GOAL
Copy out the items below with "teal box" swapped for "turquoise box" wherever it appears, keeping everything else the same. Leave the pictures out.

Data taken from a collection
** begin **

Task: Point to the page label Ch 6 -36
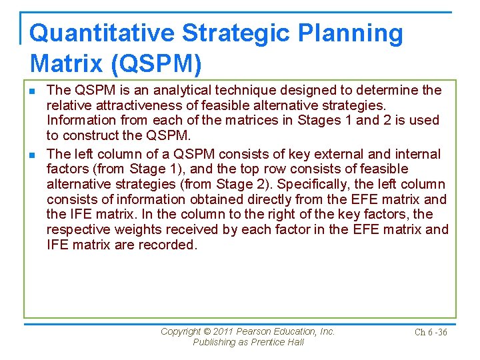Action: (430, 333)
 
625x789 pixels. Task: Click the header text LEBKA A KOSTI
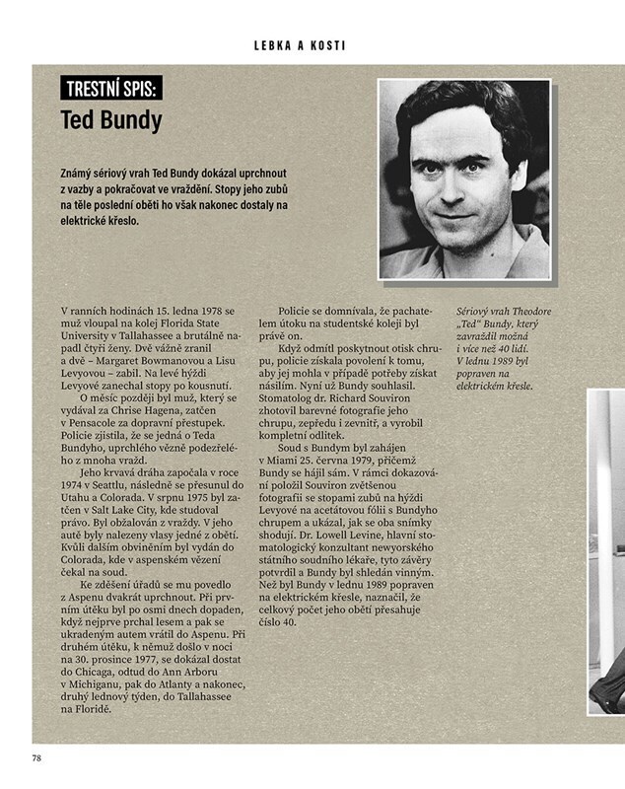pos(312,45)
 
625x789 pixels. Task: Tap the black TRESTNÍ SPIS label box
pos(110,89)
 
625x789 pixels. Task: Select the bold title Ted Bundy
pos(110,121)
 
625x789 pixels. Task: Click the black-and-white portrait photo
pos(464,179)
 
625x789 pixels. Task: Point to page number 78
pos(36,757)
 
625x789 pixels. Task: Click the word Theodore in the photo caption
pos(532,313)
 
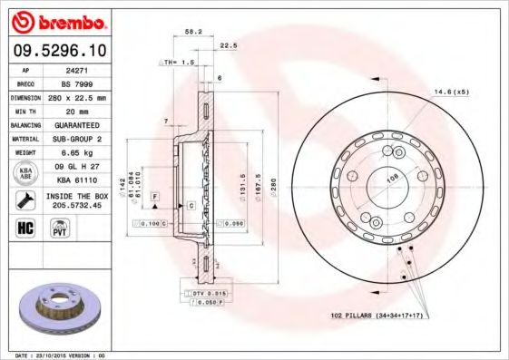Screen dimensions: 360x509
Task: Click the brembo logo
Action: click(x=56, y=20)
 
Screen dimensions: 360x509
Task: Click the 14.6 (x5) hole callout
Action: click(x=451, y=91)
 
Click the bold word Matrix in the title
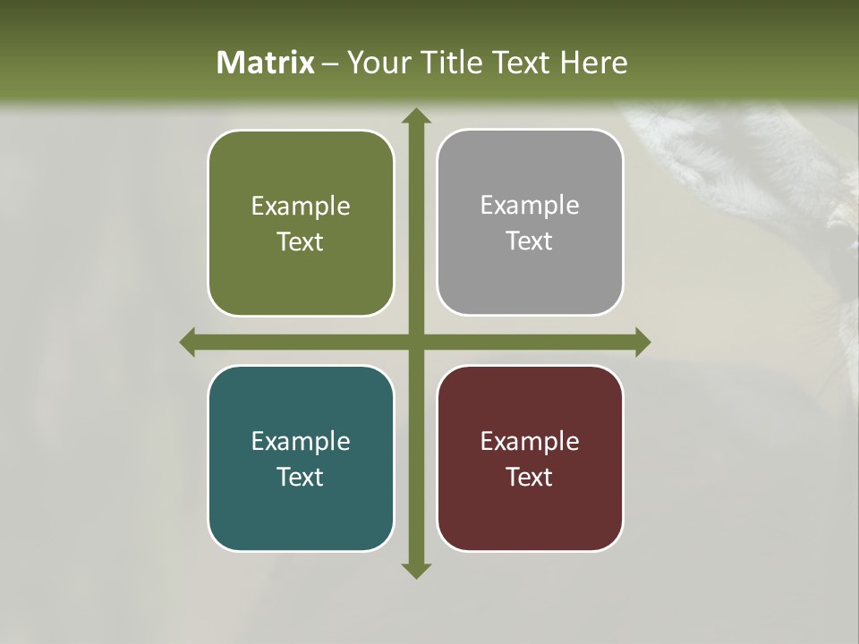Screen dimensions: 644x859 pos(266,63)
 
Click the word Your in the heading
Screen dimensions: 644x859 pos(380,63)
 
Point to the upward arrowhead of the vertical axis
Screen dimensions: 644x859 pos(415,115)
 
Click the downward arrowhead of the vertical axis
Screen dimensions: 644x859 pos(415,570)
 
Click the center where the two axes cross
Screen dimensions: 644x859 pos(415,342)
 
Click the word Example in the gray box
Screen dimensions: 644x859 pos(530,206)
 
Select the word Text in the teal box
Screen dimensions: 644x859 pos(300,477)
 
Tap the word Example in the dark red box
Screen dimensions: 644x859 pos(530,441)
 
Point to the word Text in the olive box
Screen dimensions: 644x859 pos(300,242)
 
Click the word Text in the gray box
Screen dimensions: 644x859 pos(529,241)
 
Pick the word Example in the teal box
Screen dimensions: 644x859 pos(301,441)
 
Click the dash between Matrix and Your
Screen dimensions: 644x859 pos(330,64)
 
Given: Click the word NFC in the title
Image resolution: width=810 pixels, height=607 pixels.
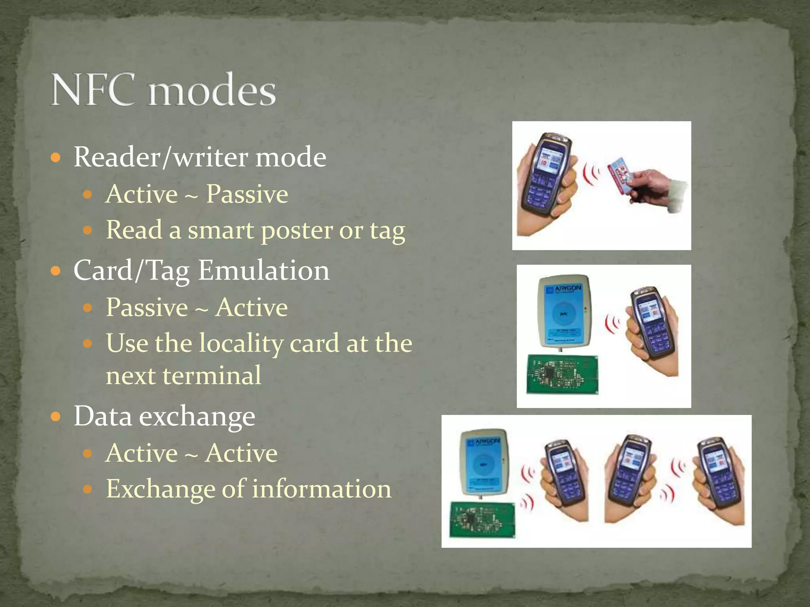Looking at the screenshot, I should [x=94, y=90].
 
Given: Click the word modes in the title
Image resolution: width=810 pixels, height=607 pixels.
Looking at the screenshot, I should [x=212, y=91].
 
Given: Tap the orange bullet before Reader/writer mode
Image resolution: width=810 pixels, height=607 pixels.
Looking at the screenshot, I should [x=56, y=158].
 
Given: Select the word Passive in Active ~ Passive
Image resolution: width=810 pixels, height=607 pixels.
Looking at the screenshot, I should [x=247, y=194].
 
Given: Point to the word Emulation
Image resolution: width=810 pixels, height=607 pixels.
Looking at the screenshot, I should [x=263, y=271].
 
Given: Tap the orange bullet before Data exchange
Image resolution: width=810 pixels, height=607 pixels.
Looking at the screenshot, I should [x=56, y=417].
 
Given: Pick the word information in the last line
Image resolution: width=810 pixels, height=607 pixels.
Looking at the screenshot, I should [x=322, y=489].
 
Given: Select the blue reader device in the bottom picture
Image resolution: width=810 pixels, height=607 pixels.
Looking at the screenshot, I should [x=484, y=462].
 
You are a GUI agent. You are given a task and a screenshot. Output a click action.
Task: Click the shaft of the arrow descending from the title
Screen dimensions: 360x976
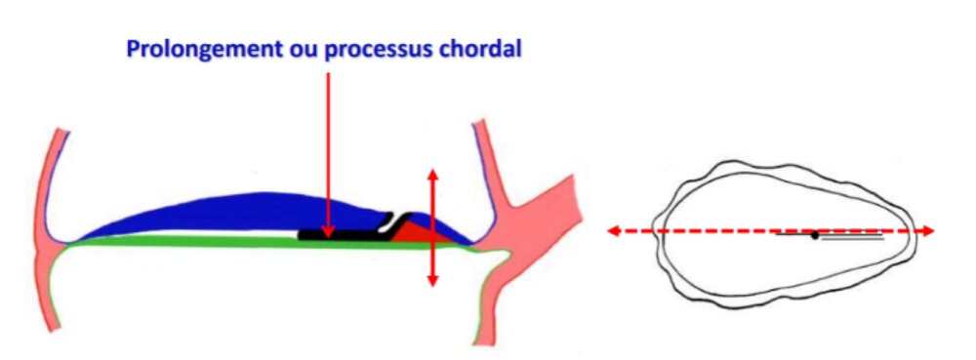point(328,146)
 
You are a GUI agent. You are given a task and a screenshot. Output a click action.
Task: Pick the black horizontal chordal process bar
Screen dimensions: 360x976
point(342,235)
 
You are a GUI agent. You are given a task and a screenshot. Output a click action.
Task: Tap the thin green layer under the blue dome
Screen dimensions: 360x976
point(195,243)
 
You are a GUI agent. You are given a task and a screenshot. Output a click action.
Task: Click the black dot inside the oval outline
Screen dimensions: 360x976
point(815,235)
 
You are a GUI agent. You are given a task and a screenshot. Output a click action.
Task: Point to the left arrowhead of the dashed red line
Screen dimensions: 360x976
point(613,231)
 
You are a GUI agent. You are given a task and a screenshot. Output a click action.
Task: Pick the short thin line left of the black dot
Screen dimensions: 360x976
point(793,234)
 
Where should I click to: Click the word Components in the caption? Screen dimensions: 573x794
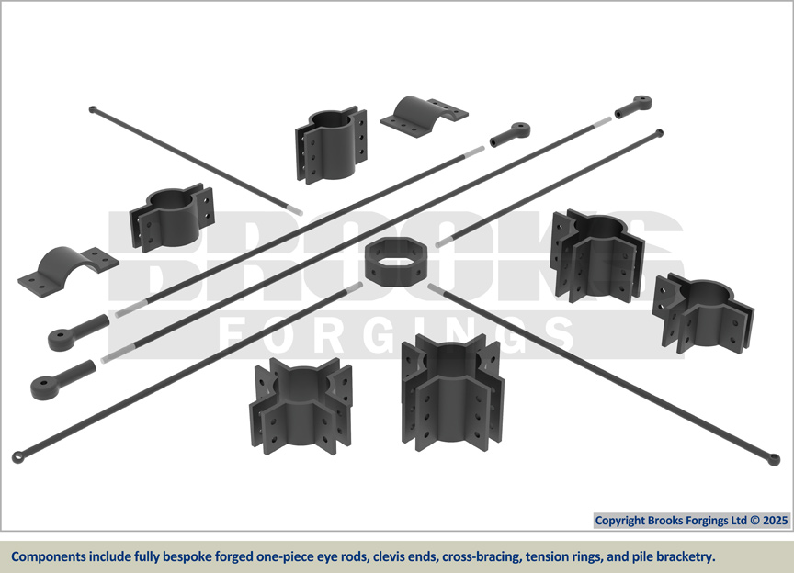[50, 556]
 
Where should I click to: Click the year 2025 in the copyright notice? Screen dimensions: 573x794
[774, 521]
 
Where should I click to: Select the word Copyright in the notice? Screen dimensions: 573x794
[622, 521]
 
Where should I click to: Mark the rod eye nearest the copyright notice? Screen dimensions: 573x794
[774, 459]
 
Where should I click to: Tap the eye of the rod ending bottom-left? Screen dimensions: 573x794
[18, 456]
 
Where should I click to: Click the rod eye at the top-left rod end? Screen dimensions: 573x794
[93, 110]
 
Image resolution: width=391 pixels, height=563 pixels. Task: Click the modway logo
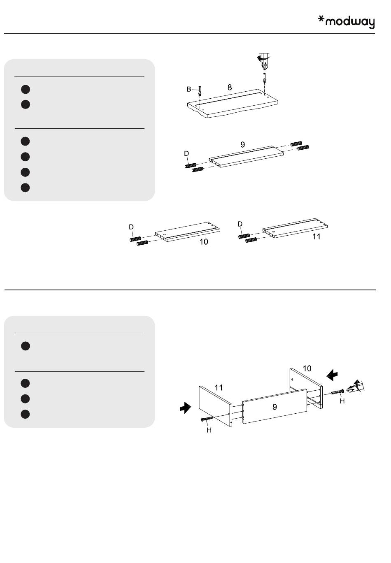tap(346, 22)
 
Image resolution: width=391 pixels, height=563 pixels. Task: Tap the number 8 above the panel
tap(230, 87)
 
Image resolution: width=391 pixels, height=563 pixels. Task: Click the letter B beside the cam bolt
tap(189, 89)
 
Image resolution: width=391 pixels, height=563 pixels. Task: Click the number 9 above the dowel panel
tap(242, 144)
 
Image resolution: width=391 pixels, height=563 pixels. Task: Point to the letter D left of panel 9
tap(186, 153)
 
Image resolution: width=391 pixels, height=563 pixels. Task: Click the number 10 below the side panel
tap(204, 242)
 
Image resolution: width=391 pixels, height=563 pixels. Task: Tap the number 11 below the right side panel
tap(316, 237)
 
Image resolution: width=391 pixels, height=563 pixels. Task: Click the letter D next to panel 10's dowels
tap(131, 227)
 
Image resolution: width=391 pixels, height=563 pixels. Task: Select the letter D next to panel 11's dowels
tap(240, 224)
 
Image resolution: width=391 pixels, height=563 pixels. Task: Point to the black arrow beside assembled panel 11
tap(186, 408)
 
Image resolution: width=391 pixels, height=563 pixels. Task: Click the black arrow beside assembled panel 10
tap(332, 375)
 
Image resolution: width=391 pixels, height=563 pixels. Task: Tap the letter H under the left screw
tap(209, 430)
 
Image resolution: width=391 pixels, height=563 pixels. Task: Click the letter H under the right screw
tap(342, 401)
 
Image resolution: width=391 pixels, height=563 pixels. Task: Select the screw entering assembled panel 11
tap(207, 419)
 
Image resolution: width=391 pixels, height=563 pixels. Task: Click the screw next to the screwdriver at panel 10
tap(337, 392)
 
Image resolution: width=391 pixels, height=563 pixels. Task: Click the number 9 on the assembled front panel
tap(275, 407)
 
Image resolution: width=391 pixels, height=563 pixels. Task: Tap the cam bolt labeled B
tap(200, 91)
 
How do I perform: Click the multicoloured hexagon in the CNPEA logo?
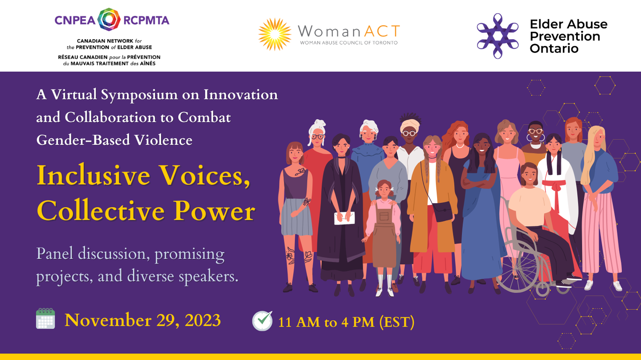click(109, 20)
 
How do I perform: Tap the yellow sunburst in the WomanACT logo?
click(275, 34)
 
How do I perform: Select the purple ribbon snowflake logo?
click(498, 36)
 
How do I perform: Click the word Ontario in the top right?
click(554, 49)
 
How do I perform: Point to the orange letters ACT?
click(382, 31)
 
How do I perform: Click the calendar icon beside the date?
click(45, 319)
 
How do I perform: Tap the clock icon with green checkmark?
click(262, 321)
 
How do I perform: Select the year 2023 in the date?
click(203, 320)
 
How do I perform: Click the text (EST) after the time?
click(397, 322)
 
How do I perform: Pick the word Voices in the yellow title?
click(205, 176)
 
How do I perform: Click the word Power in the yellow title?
click(214, 211)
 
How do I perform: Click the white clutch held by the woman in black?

** end **

RESULT FOR THIS TASK
Task: Point to the page label Ch 6 -36
Action: (430, 333)
 
625x789 pixels. Task: Click the header text LEBKA A KOSTI
pos(312,45)
 
625x789 pixels. Task: Tap the black TRESTNÍ SPIS label box
pos(110,89)
 
625x789 pixels. Task: Select the bold title Ted Bundy
pos(110,121)
 
625x789 pixels. Task: Click the black-and-white portrait photo
pos(464,179)
 
625x789 pixels. Task: Point to page number 78
pos(36,757)
 
625x789 pixels. Task: Click the word Theodore in the photo caption
pos(532,313)
 
Screen dimensions: 360x509
Task: Click the brembo logo
Action: click(x=56, y=20)
 
Screen dimensions: 360x509
Task: Click the 14.6 (x5) hole callout
Action: click(x=451, y=91)
 
Click the bold word Matrix in the title
Screen dimensions: 644x859 pos(266,63)
 
Click the word Your in the heading
Screen dimensions: 644x859 pos(380,63)
 
Point to the upward arrowhead of the vertical axis
Screen dimensions: 644x859 pos(415,115)
 
Click the downward arrowhead of the vertical axis
Screen dimensions: 644x859 pos(415,570)
 
Click the center where the two axes cross
Screen dimensions: 644x859 pos(415,342)
 
Click the word Example in the gray box
Screen dimensions: 644x859 pos(530,206)
 
Select the word Text in the turquoise box
Screen dimensions: 644x859 pos(300,477)
 
Tap the word Example in the dark red box
Screen dimensions: 644x859 pos(530,441)
 
Point to the word Text in the olive box
Screen dimensions: 644x859 pos(300,242)
 
Click the word Text in the gray box
Screen dimensions: 644x859 pos(529,241)
 
Pick the word Example in the turquoise box
Screen dimensions: 644x859 pos(301,441)
 
Click the dash between Matrix and Your
Screen dimensions: 644x859 pos(330,64)
 
Given: Click the word NFC in the title
Image resolution: width=810 pixels, height=607 pixels.
Looking at the screenshot, I should [x=94, y=90].
 
Given: Click the word modes in the title
Image resolution: width=810 pixels, height=607 pixels.
Looking at the screenshot, I should [x=212, y=91].
 
Given: Tap the orange bullet before Reader/writer mode
Image resolution: width=810 pixels, height=607 pixels.
Looking at the screenshot, I should [x=56, y=158].
 
Given: Select the word Passive in Active ~ Passive
Image resolution: width=810 pixels, height=607 pixels.
Looking at the screenshot, I should [x=247, y=194].
 
Given: Point to the word Emulation
Image resolution: width=810 pixels, height=607 pixels.
Looking at the screenshot, I should [x=263, y=271].
 
Given: Tap the orange bullet before Data exchange
Image resolution: width=810 pixels, height=607 pixels.
Looking at the screenshot, I should [x=56, y=417].
 
Given: Pick the word information in the last line
Image resolution: width=810 pixels, height=607 pixels.
Looking at the screenshot, I should [x=322, y=489].
 
Given: Select the blue reader device in the bottom picture
Image resolution: width=810 pixels, height=607 pixels.
Looking at the screenshot, I should [x=484, y=462].
 
You are a GUI agent. You are given a task and a screenshot. Output a click action.
Task: Click the shaft of the arrow descending from the title
Screen dimensions: 360x976
point(328,146)
 
You are a GUI agent. You are given a task and a screenshot. Output a click action.
Task: Pick the black horizontal chordal process bar
Screen dimensions: 360x976
point(342,235)
 
You are a GUI agent. You are given a task and a screenshot. Output a click action.
Task: Tap the thin green layer under the blue dome
Screen dimensions: 360x976
point(195,243)
 
You are a GUI agent. You are given a task and a screenshot. Output a click action.
Task: Click the black dot inside the oval outline
Screen dimensions: 360x976
point(815,235)
 
You are a GUI agent. You are given a task and a screenshot. Output a click action.
Task: Point to the left arrowhead of the dashed red line
Screen dimensions: 360x976
point(613,231)
 
You are a GUI agent. You are given a task and a screenshot. Output a click action.
Task: Pick the short thin line left of the black dot
Screen dimensions: 360x976
point(793,234)
 
Where should I click to: Click the word Components in the caption? Screen dimensions: 573x794
[50, 556]
 
Where should I click to: Click the year 2025 in the copyright notice? Screen dimensions: 573x794
[774, 521]
 
Where should I click to: Select the word Copyright in the notice? Screen dimensions: 573x794
[622, 521]
 
Where should I click to: Mark the rod eye nearest the copyright notice? Screen dimensions: 573x794
[774, 459]
 
Where should I click to: Tap the eye of the rod ending bottom-left? Screen dimensions: 573x794
[18, 456]
 
Where should I click to: Click the rod eye at the top-left rod end? Screen dimensions: 573x794
[93, 110]
 
Image resolution: width=391 pixels, height=563 pixels. Task: Click the modway logo
tap(346, 22)
 
Image resolution: width=391 pixels, height=563 pixels. Task: Tap the number 8 above the panel
tap(230, 87)
 
Image resolution: width=391 pixels, height=563 pixels. Task: Click the letter B beside the cam bolt
tap(189, 89)
 
Image resolution: width=391 pixels, height=563 pixels. Task: Click the number 9 above the dowel panel
tap(242, 144)
 
Image resolution: width=391 pixels, height=563 pixels. Task: Point to the letter D left of panel 9
tap(186, 153)
 
Image resolution: width=391 pixels, height=563 pixels. Task: Click the number 10 below the side panel
tap(204, 242)
 
Image resolution: width=391 pixels, height=563 pixels. Task: Tap the number 11 below the right side panel
tap(316, 237)
 
Image resolution: width=391 pixels, height=563 pixels. Task: Click the letter D next to panel 10's dowels
tap(131, 227)
 
Image resolution: width=391 pixels, height=563 pixels. Task: Select the letter D next to panel 11's dowels
tap(240, 224)
 
Image resolution: width=391 pixels, height=563 pixels. Task: Point to the black arrow beside assembled panel 11
tap(186, 408)
 
Image resolution: width=391 pixels, height=563 pixels. Task: Click the black arrow beside assembled panel 10
tap(332, 375)
 
Image resolution: width=391 pixels, height=563 pixels. Task: Tap the letter H under the left screw
tap(209, 430)
 
Image resolution: width=391 pixels, height=563 pixels. Task: Click the letter H under the right screw
tap(342, 401)
 
Image resolution: width=391 pixels, height=563 pixels. Task: Select the screw entering assembled panel 11
tap(207, 419)
 
Image resolution: width=391 pixels, height=563 pixels. Task: Click the screw next to the screwdriver at panel 10
tap(337, 392)
 
Image resolution: width=391 pixels, height=563 pixels. Task: Click the number 9 on the assembled front panel
tap(275, 407)
 
Image resolution: width=391 pixels, height=563 pixels. Task: Tap the cam bolt labeled B
tap(200, 91)
 
How do I perform: Click the multicoloured hexagon in the CNPEA logo?
click(109, 20)
 
How do I perform: Tap the yellow sunburst in the WomanACT logo?
click(275, 34)
 
How do I perform: Select the purple ribbon snowflake logo?
click(498, 36)
 
How do I perform: Click the word Ontario in the top right?
click(554, 49)
 
How do I perform: Point to the orange letters ACT?
click(382, 31)
 
How do I perform: Click the calendar icon beside the date?
click(45, 319)
 
How do I perform: Tap the clock icon with green checkmark?
click(262, 321)
 
How do I perform: Select the year 2023 in the date?
click(203, 320)
 
How do I perform: Click the text (EST) after the time?
click(397, 322)
 
How do I perform: Pick the word Voices in the yellow title?
click(205, 176)
 
How do I perform: Click the word Power in the yellow title?
click(214, 211)
 
How do I perform: Click the white clutch held by the woman in black?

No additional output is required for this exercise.